Who? The latest exhibition from the roving art gallery, The Horsebox Gallery, is a collection of works from one of Britain’s foremost original printmakers, Tim Mara. Working both as an independent artist and as Professor of Printmaking at London’s Royal College of Art, Mara’s creations stand as testament to the enduring power of the medium in which he worked, a medium that has so often been subjugated to ‘real’ art’s less interesting younger cousin. This pop-up exhibition, lasting a mere four days, is a wonderful opportunity to explore, enjoy and purchase the vivid and eclectic output of one of printmaking’s greatest practitioners.

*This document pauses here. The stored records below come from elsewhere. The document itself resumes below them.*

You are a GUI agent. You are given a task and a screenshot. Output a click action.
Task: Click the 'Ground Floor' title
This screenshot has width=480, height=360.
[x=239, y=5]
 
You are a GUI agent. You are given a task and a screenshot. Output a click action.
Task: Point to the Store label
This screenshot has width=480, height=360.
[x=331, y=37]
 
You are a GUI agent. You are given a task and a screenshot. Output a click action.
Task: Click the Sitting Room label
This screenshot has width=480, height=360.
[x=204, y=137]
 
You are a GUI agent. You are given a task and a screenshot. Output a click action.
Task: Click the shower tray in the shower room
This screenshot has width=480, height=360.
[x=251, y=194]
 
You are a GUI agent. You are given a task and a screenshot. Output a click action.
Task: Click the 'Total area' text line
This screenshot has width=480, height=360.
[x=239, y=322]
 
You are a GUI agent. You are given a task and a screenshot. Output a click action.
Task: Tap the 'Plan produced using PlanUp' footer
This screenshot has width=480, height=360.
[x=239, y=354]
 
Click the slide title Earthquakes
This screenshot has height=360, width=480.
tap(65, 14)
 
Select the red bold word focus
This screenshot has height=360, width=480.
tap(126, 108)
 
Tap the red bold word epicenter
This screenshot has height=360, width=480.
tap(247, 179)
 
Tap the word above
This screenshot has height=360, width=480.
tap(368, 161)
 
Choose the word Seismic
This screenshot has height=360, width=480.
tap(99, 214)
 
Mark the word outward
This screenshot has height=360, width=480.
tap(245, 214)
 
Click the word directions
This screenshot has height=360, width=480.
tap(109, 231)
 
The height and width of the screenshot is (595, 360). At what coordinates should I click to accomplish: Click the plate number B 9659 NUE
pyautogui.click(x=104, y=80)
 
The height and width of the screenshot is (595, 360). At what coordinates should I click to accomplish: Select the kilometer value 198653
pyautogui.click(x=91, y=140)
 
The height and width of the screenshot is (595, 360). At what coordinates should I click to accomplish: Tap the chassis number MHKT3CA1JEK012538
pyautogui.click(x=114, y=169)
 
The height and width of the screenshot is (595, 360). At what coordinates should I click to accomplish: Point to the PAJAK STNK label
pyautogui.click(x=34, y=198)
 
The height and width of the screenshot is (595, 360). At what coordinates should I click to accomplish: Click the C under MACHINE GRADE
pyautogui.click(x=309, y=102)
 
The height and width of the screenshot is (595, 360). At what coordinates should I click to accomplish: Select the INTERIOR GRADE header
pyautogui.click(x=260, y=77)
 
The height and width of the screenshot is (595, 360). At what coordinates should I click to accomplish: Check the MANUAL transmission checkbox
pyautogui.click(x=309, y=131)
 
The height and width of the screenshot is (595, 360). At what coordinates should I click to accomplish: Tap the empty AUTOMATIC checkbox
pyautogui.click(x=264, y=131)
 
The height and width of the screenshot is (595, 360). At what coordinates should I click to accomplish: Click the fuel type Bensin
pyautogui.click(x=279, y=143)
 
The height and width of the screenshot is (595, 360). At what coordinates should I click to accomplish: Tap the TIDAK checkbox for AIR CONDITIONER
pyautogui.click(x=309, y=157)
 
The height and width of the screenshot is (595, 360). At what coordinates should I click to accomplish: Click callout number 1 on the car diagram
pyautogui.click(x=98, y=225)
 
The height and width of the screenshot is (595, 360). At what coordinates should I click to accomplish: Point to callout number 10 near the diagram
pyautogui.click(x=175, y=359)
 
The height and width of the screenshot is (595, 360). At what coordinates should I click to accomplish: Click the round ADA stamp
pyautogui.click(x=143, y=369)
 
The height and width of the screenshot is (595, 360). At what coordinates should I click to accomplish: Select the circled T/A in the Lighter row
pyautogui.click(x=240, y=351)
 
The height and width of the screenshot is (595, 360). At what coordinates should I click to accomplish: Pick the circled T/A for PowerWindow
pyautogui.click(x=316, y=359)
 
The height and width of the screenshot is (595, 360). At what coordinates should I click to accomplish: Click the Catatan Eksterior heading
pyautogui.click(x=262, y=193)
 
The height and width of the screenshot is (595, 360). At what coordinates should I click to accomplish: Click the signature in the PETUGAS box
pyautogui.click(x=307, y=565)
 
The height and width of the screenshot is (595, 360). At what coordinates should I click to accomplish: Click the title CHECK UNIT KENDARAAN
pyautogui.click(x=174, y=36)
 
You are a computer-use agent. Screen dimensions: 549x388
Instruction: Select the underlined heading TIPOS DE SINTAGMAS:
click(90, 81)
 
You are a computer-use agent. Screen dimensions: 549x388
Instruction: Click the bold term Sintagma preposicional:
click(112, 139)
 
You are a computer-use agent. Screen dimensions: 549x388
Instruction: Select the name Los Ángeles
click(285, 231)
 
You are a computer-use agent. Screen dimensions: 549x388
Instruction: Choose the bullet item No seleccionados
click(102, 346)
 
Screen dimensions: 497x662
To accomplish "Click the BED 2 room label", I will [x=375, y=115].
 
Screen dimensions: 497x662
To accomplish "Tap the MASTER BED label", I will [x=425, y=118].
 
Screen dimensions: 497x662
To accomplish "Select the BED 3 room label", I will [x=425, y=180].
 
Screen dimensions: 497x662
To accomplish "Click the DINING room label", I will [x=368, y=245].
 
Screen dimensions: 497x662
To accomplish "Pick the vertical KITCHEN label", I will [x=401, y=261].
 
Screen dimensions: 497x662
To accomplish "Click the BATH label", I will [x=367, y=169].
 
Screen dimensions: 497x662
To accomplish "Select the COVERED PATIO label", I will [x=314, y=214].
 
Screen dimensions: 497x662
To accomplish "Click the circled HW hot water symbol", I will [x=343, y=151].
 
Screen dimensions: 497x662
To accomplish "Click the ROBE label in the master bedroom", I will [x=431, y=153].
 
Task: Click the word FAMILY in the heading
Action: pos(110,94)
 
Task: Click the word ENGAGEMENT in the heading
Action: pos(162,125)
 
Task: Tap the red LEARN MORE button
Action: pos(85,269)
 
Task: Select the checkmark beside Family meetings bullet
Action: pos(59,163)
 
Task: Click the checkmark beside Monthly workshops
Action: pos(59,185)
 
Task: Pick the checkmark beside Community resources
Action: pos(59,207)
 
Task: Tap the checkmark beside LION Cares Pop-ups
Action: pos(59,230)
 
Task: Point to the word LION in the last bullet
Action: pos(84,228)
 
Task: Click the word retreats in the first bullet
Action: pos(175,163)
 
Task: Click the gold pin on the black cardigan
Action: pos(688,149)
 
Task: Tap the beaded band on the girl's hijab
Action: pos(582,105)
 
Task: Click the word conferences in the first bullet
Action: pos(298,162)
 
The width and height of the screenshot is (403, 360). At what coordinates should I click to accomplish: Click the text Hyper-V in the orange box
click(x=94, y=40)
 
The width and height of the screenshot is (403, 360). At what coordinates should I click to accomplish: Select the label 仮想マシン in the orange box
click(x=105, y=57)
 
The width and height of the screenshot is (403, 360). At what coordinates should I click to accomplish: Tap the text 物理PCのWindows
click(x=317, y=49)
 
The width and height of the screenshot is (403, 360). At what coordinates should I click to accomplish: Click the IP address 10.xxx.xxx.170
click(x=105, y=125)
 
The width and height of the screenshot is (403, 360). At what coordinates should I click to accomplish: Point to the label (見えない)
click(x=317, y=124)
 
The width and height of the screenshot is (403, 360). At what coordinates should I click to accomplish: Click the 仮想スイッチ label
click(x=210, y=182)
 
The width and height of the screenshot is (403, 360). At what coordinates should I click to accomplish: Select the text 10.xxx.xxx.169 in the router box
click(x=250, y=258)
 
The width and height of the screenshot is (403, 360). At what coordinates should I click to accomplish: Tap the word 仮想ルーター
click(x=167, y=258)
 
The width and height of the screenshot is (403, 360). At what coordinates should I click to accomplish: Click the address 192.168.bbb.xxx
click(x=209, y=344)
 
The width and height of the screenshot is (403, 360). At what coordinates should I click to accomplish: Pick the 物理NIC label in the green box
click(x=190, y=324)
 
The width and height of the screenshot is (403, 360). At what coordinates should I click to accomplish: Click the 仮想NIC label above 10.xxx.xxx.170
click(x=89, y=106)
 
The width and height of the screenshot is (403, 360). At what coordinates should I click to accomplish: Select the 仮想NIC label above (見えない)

What? Constantly touring round the country, each exhibition put on by The Horsebox Gallery is positioned in a location synonymous with the project in hand. And this one is no different. In celebration of the period when Mara was at his height, his prints have been hung on the walls of an original seventies flat. Sitting above an old East End Pie & Mash shop in Broadway Market, the exhibition space is thus complete with the lurid wallpaper, boxy wooden furniture and the glasses of florescent cocktails so often portrayed in the works themselves.
Why? Mara’s work is an intriguing mix of very potent influences that are superbly conveyed in this unusual and highly evocative environment. Pop Art motifs abound, in the electric colouration and clarity of subject, and 70s filmmakers have clearly made their mark. Critics, when considering the stylised interior scenes, have often made a not unjustified leap to the collages of Richard Prince; yet this was an influence that Mara consistently denied. Indeed, Mara looked for stylistic inspiration to the classical masters such as Vermeer, whose works are powerful in their suspended narrative and an ordered calm, at odds rather with the somewhat hysterical energy to be found in more contemporary artworks. And it is due to Mara’s lofty ambitions that these prints defy detractors and artistic snobbery. As he himself said, "In the hierarchy of fine art, printmaking is usually associated with craft skills – with technique. And that gets in the way. My work was always about the ideas more than the medium.”
Tim Mara (1948-1997): Exhibition of Prints from 1970-1990 will run until January 28 at 9 Broadway Market, London, E8 4PH.